▶ [The input]
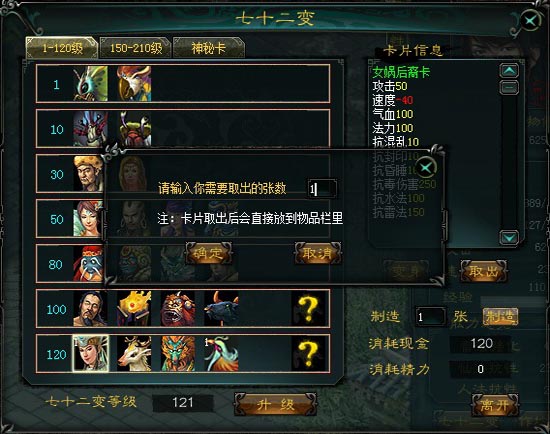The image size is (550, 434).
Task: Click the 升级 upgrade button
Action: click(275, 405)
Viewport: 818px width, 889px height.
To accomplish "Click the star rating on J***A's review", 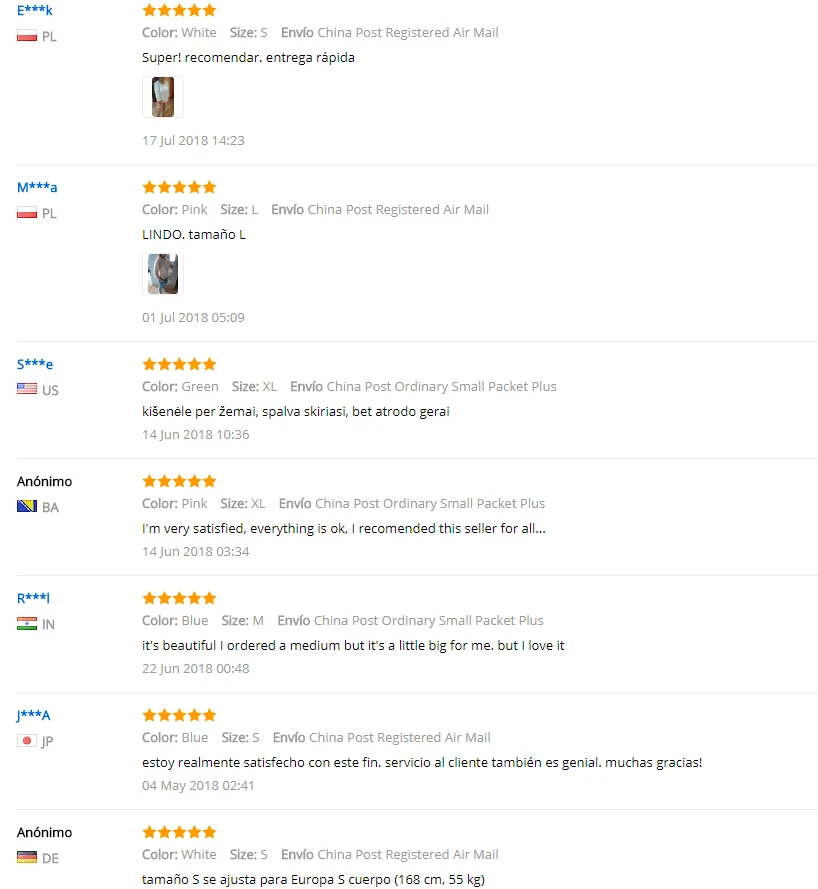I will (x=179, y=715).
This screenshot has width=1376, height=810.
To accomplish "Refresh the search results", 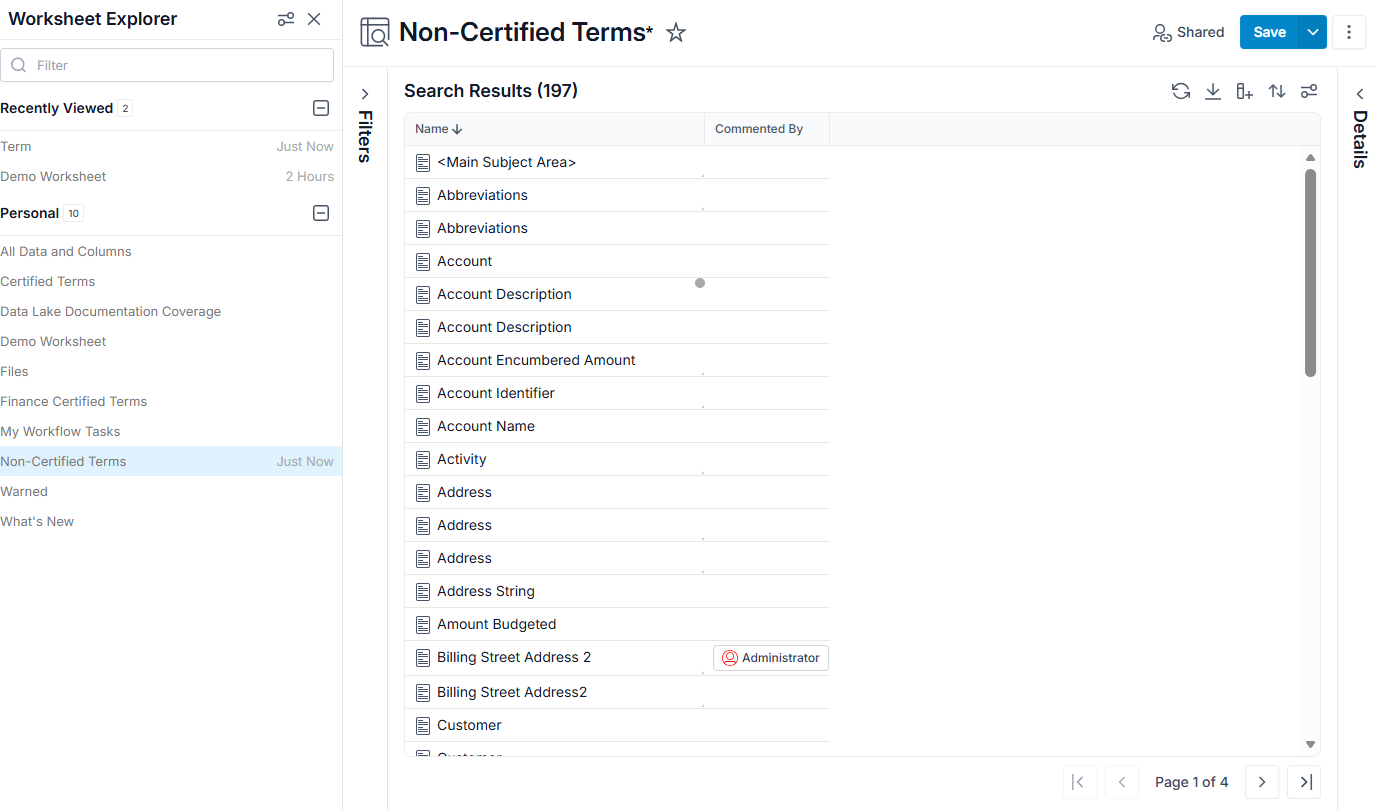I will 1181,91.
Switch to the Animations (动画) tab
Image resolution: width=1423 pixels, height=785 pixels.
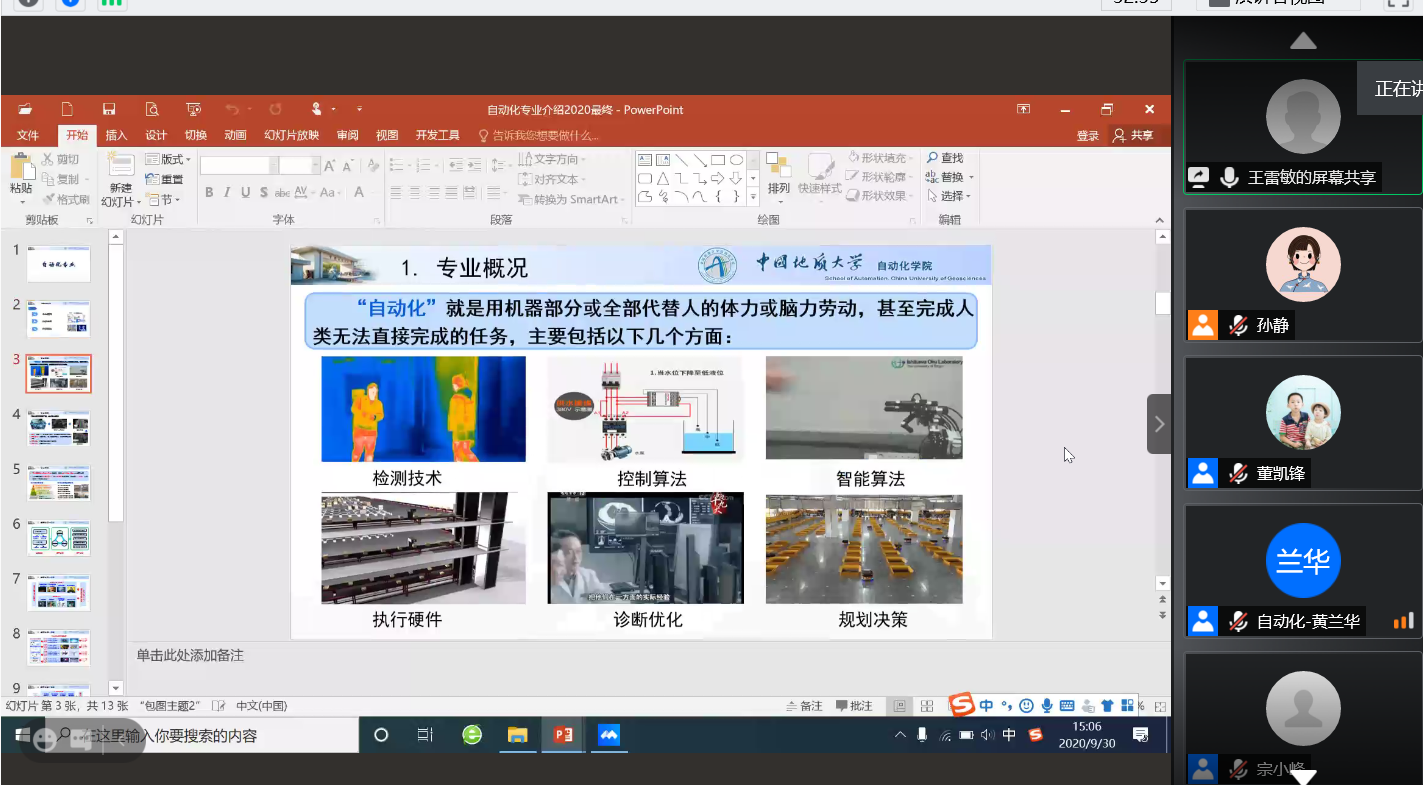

▶ [Requirement] After examining the listing, give only the count of lines holding the string "width".

▶ [Reply] 3